# CONSIGNES:
Relevez, s'il vous plaît, toutes les atteintes aux ressources naturelles que l'article sur l'agriculture urbaine attribue au passage d'une agriculture de subsistance à une agriculture capitaliste.

# EXTRAIT DU DOCUMENT:
-- -- --

Édition du 16 avril 2024

Une tribune libre pour la gauche québécoise en marche

Agriculture

Pis comment vont vos tomates ?

Peut-être avez-vous fait comme moi, planter des plants de tomates sur la galerie dans une variété de pots récupérés de toutes sortes allant de la chaudière pour enfants au plat à vaisselle large. Mais ça marche, les tomates grossissent. Formidable pour une fille de la ville.

L’agriculture urbaine nous permet de renouer bien simplement et bien humblement avec nos racines agricoles. Jusqu’en 1920, la majorité de la population québécoise vivaient à la campagne.

Mais surtout l’agriculture urbaine offre une vision nouvelle de l’agriculture. Elle pose le lien entre le respect de la terre et les gens qui la cultivent et qui consomment les produits. Cette agriculture de proximité est donc une épine plantée dans le pied de l’agriculture monoculture et productiviste pratiquée actuellement au Québec.

Les paysans d’autrefois produisaient une agriculture variée, peu productive mais autosuffisante. Il y avait une connaissance de la terre et des éléments de la nature transmise de générations en générations.

Maintenant l’agriculture exige des compétences et des connaissances scientifiques pour l’analyse des sols, la génétique des animaux, le marketing et la gestion des marchés. L’agriculture québécoise est une industrie intégrée aux usines de transformations au début du XXème siècle et maintenant aux entreprises de distribution et d’exportation.

Mais cette transformation d’une agriculture de subsistance à une agriculture capitaliste s’est faite au détriment des ressources naturelles. La terre s’est vu recouverte d’engrais chimiques, les fruits et légumes de pesticides, les animaux ont été nourris aux antibiotiques, l’eau des nappes phréatiques a été contaminée et les ruisseaux déviés, pollués et laissés à l’abandon.
Mais cette agriculture capitaliste et productiviste même si elle produit parfois le double que durant les années ’60, n’enrichit que les entreprises de distribution. Les fermiers sont de plus en plus endettés en frais d’engrais, de mécanisation, de modernisation etc….les fermes familiales disparaissent à vue d’œil au profit des grosses entreprises agricoles qui bien sûr bénéficient de l’aval gouvernemental.

« L’évolution récente du secteur montre une fragilisation croissante de la situation financière des fermes (endettement, baisse des revenus), et ce, malgré une concentration économique et spatiale des moyens de production et des revenus. Le nombre de fermes diminue sans cesse, mais leur taille augmente. Avec une population agricole qui s’amenuise et vieillit, l’agriculture est confrontée aux enjeux de l’occupation des territoires, de la relève et du transfert des fermes, aux défis de l’environnement et du développement durable, en plus de la mondialisation des marchés
http://www.ruralite.qc.ca/fr/Enjeux/Agriculture
Les faits suivants vont encore mieux dresser le portrait de la situation et montrer la concentration croissante en monopole agricole.

-- -- --

# MATÉRIEL FOURNI:
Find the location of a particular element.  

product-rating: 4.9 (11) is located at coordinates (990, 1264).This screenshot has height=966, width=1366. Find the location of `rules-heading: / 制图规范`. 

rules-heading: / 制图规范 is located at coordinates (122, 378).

-- -- --

# ZONE DE RÉPONSE:
- La terre a été recouverte d'engrais chimiques.
- Les fruits et légumes ont été recouverts de pesticides.
- Les animaux ont été nourris aux antibiotiques.
- L'eau des nappes phréatiques a été contaminée.
- Les ruisseaux ont été déviés, pollués et laissés à l'abandon.